### Instructions for the task
In this exercise, the entries below are to be transcribed exactly, line by line.

──────── The data ────────

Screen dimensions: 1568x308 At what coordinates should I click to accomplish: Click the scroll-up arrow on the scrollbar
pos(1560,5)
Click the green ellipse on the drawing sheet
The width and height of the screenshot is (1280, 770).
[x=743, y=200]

────────

### Exercise response
Screen dimensions: 1568x308 At what coordinates should I click to accomplish: Click the scroll-up arrow on the scrollbar
pos(1560,5)
Click the green ellipse on the drawing sheet
The width and height of the screenshot is (1280, 770).
[x=743, y=200]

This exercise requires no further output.